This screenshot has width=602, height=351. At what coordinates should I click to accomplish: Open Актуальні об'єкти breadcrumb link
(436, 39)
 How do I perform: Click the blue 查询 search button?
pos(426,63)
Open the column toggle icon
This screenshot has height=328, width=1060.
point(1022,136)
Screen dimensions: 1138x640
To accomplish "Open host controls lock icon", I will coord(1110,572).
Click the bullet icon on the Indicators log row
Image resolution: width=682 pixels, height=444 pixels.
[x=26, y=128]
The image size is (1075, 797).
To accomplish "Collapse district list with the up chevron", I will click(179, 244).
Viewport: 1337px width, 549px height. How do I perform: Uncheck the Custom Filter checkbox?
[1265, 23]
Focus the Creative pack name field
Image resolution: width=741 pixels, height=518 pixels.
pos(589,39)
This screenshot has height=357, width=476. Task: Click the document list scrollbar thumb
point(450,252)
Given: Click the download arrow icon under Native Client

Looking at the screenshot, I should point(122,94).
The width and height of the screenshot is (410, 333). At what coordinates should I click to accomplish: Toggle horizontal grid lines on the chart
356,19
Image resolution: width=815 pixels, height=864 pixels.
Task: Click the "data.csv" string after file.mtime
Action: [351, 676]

▶ **INSTRUCTIONS TO FOLLOW**
Find the word "will" in the entries and show each line where it is found.

▶ **PROBLEM SOLUTION**
To accomplish "Open host controls lock icon", I will coord(1110,572).
To accomplish "Collapse district list with the up chevron", I will click(179, 244).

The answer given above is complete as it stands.